> SELECTED TEXT:
────────────────────

Limited Supply

Water is something some Americans can take for granted. We tend to believe that there is an endless supply, more so an endless supply of clean water, when that is not usually the case. Clean water is important when it comes down to our day-to-day lives. Without clean water we become victims of poor sanitation and contaminated water that can transmit diseases such as cholera, dysentery, hepatitis A, and typhoid. These diseases can have physical and mental effects on our bodies. There are many brain eating amoebas that you can find in contaminated, non-filtered water, which in many cases ends in death. That is on the extreme side of the spectrum, but is capable of happening.

Without clean water what are we suppose to drink? Water helps to nourish our bodies, and with contaminated water we cannot receive the nourishment that our bodies need. We saw this first hand in 2014 during the Flint water crisis in Flint, Michigan. Due to insufficient water treatment, over 100,000 residents were exposed to high levels of lead in the drinking water.

Although we are not able to protect all avenues of water, we are able to ensure that the water we indulge in is clean and safe. Here are a few things you can do to keep your drinking water safe.

1. Test Your Water
You should have your water tested regularly (every year or every other year) by a certified environmental testing lab if you get your water from a well.

2. Read Your Utility’s Water Quality Report
This way you stay up to date on any changing federal regulations such as contaminant levels in the drinking water.

────────────────────

> DATA EXCERPTS:
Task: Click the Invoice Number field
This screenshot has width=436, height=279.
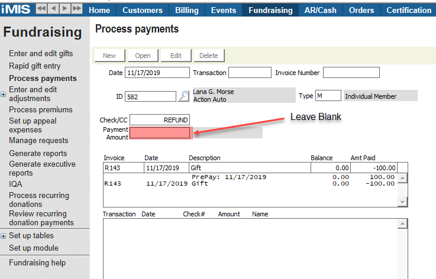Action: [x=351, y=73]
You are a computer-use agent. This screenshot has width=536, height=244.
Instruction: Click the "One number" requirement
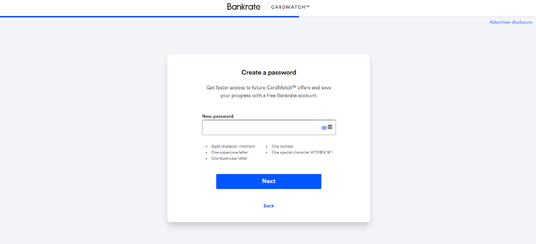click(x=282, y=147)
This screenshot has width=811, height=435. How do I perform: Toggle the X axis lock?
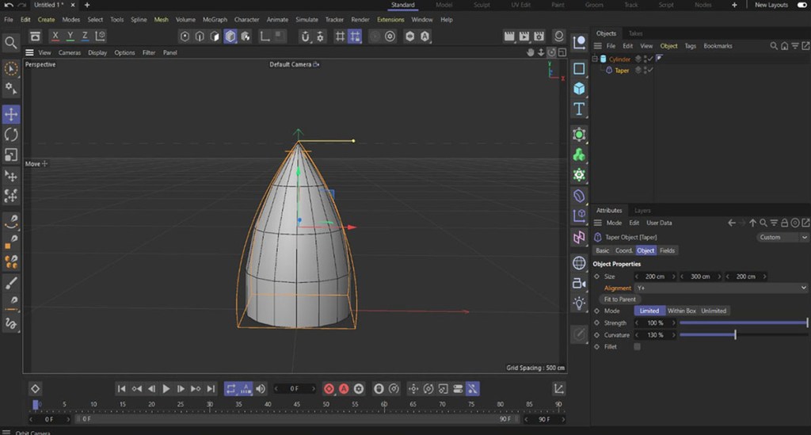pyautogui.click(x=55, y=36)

────────────────────

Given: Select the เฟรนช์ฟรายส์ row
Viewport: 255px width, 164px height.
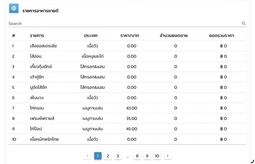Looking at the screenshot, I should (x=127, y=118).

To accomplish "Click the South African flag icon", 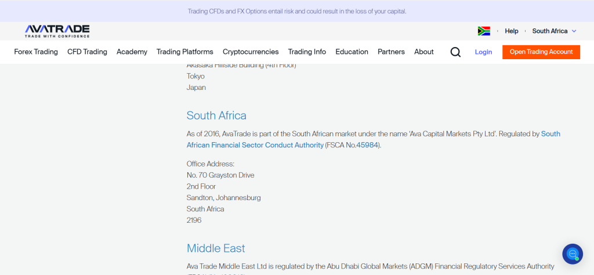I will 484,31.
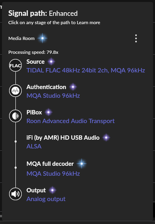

────────────────────

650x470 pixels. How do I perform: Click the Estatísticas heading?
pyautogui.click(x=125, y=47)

────────────────────

> ABOUT THIS EXERCISE: Pick up the piece on clean drinking water above where it ends, after the second tip about reading your utility's water quality report.

> YOUR RESPONSE:
3. Filter Your Water
This is just another line of defense against contaminants that may have gotten past the local utility. Some say it is not necessary, but it only adds a second layer of protection for you.

4. Keep Your Home’s Plumbing Updated
Corroded copper pipes, paint flecks, and lead pipes are all carriers of toxins, so keep all plumbing in tip top shape to ensure your drinking water is protected.

5. Don’t Poison the Well — or Reservoir
Try to be light handed when fertilizing your grass and flowers and putting out pesticides. Recycle your used oil or antifreeze appropriately.

6. Drink Boiled or Bottled Water
Drinking boiled water is usually asked of you by the local government when there is a potential drinking water contamination. You can also switch over to bottle water like the residents in Charleston, West Virginia, did after a toxic chemical spill in January.

Keeping our drinking water protected should be one of our main priorities because the supply is not endless and our well-being depends on it.